Outside of the club he runs into this girl he works with.  I had my back turned on him while I was talking to his sister.  Next thing I know I turn around and the asshole is totally making out with that chick!  He was so drunk I don’t think he even knew what was going on.  But really, why would he do that right in front of me? I know he isn’t my boyfriend and I’ve been sleeping with other guys, but he was the one who told me that I was the only girl he was dating.  So I stormed off and he didn’t even come after me.  WTF?  To make it worse, he didn’t even send me a text trying to explain himself that night. 

He finally sent me a text message the next day saying, “I’m sorry, I didn’t mean to hurt you.”  And that’s about it.  I’m soooo pissed at him. I’m totally writing him off, but should I text him back? I totally want to tell him off, but is it worth my time?  Please advise me Date Guy.

- Bonnie from Toronto

Dear Bonnie,

I’m happy to hear that you are not going to put up with his complete disrespect of you. If he’s making out with another girl right in front of you you’re obviously not the only girl he is dating, no matter what he tells you. Since you are writing him off and don’t plan to see him again, I suggest you have a little “fun” with him and mess with his mind.

My advice is a little devious. Here is what you do. Send him a text back with the following: “It’s really not a big deal. I actually thought that girl was really cute. I’ve never been with another girl, but I wouldn’t mind sharing you with her for a night.” That’s it. He will get really fired up at the thought of a possible threesome (a guy’s wet dream). I guarantee you that he will text/call you back immediately to try to make the threesome happen. When he sends that text, just ignore him. Whatever you do, don’t write him back. This will drive him absolutely nuts. After that, I’m sure he’ll try to contact you yet again. In the end, you my dear will have the last laugh!
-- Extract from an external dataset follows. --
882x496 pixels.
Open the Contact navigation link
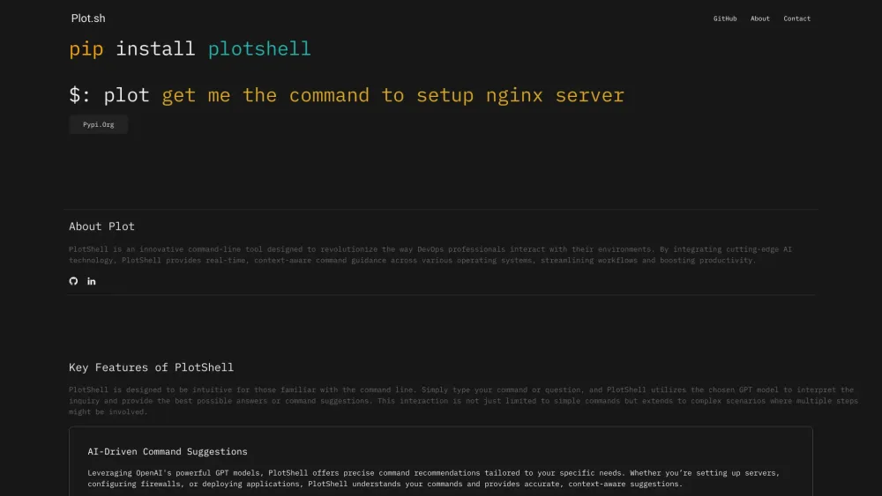tap(796, 19)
Five Signs a Guy Might Be Cheating

Quite often a guy shows obvious signs of shady behavior, yet it goes unnoticed by the girl.  If not unnoticed, ignored and both are only going to bring you head and heart ache in the long run.  So here’s some quick and easy dating advice.  Read the list below and familiarize yourself with some of the tell-tale signs that a guy might be cheating. 

  1. Acting distant.  If he’s calling less frequently or has cancelled on plans repeatedly, he may be trying to pull away from you and getting close to someone else.
  2. Unavailability.  If you try to call your guy and no one–not even his family or best friends–can get a hold of him, you’ve got to ask yourself where’s he hiding out and why?  This may not be a red flag when you first start dating, but if this happens later in the relationship it’s likely a sign, a bad sign.
  3. Suddenly insensitivity.   He he totally forgets plans and then shrugs it off.  He says something rude and doesn’t apologize.  He may not be considering your feelings because he’s thinking about another girl or is even hoping you get mad enough to want to leave him (relieving him of any guilt or difficulty he may have by dumping you).
  4. Change in interests and/or looks.  If he’s developed a new taste in music, clothes, or activities it may be to impress or bond with another girl.  This is always a great excuse when it comes break-up time as he’ll tell you, “we just don’t have that much in common anymore.”
  5. Less time with you.  This sounds pretty obviously but too often gets overlooked, especially after dating for a while.  Has he stopped inviting you to join him in his favorite activities or at his usual hangouts?  If you’re not going with him, who is?